Job: Repeat the records below word for word, leaving out the pictures.

Data supplied:
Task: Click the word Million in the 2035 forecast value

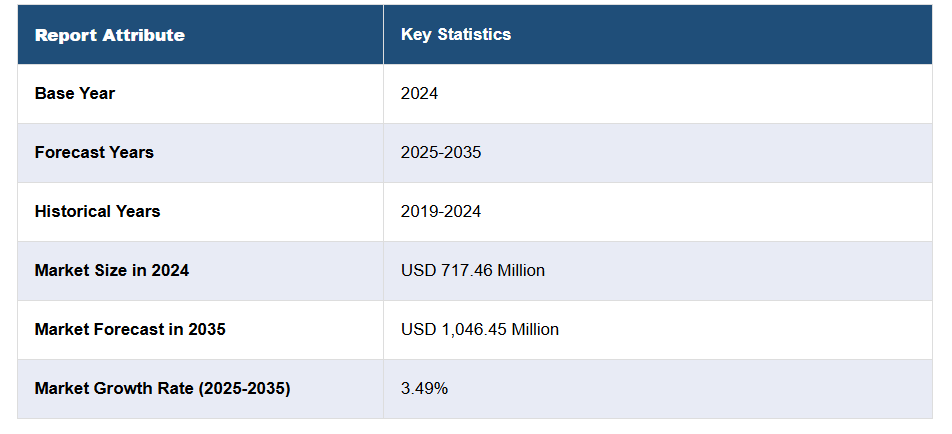Action: click(535, 329)
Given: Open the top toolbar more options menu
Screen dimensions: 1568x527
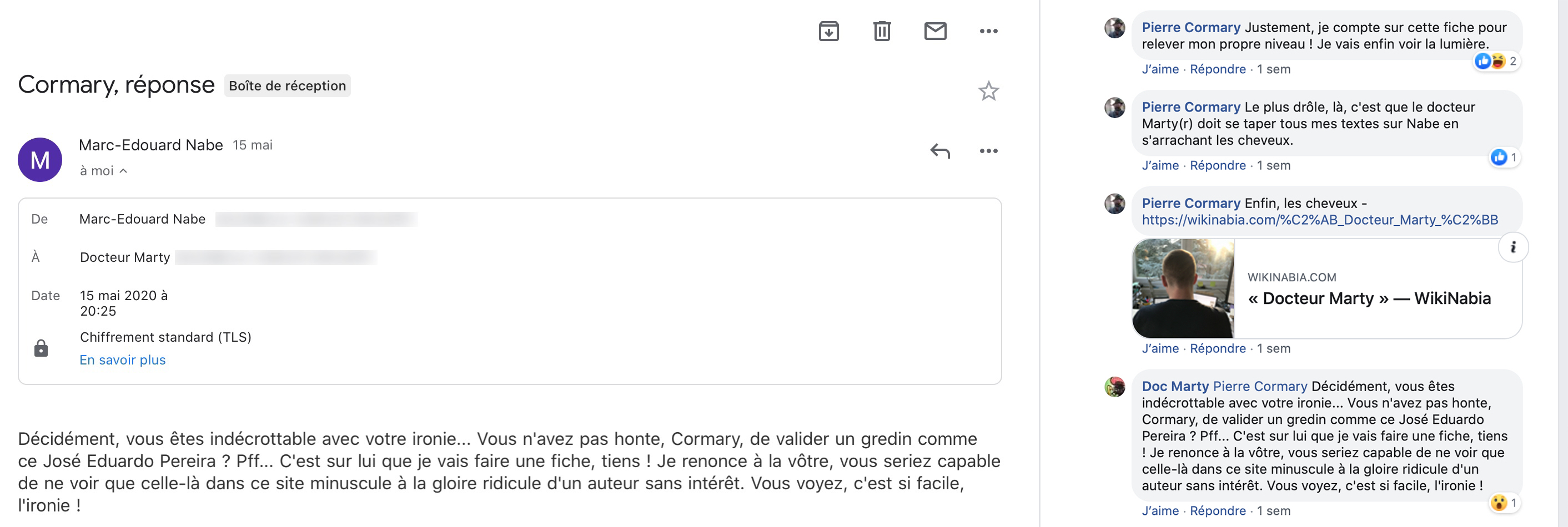Looking at the screenshot, I should [x=988, y=31].
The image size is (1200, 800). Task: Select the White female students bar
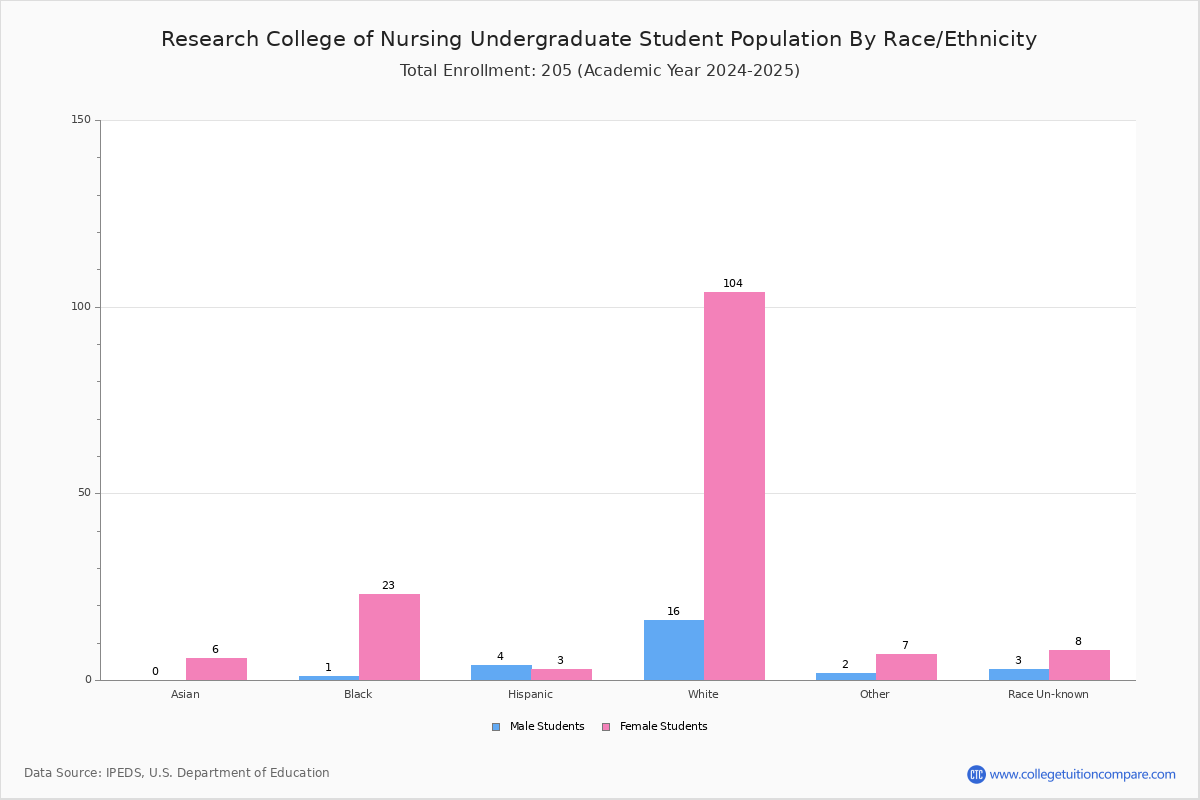[x=734, y=486]
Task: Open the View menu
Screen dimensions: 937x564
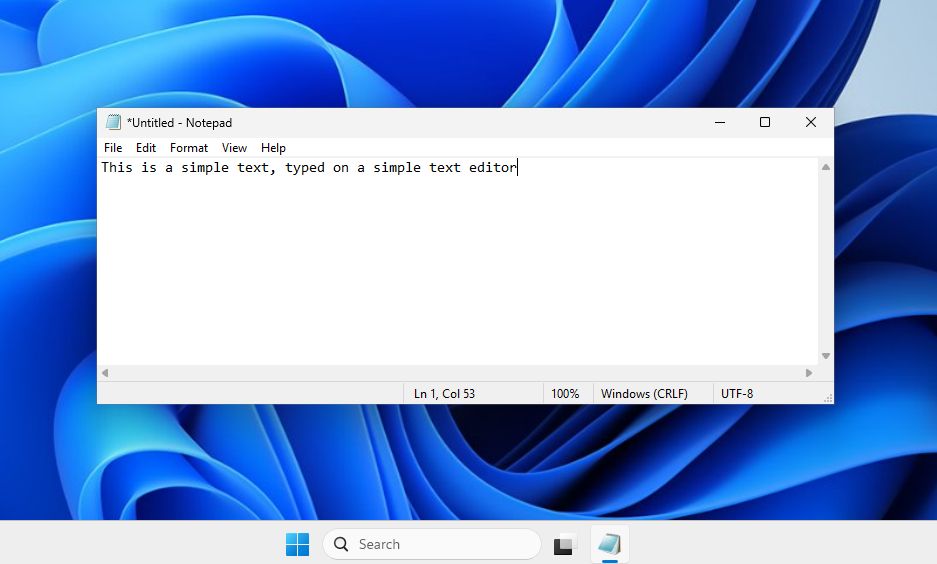Action: coord(234,148)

The result:
Task: Click the word Million in the 2035 forecast value

Action: click(535, 329)
Given: Open the top toolbar more options menu
Screen dimensions: 1568x527
Looking at the screenshot, I should [x=988, y=31].
The image size is (1200, 800). Task: Select the White female students bar
[x=734, y=486]
Task: Open the View menu
Screen dimensions: 937x564
Action: coord(234,148)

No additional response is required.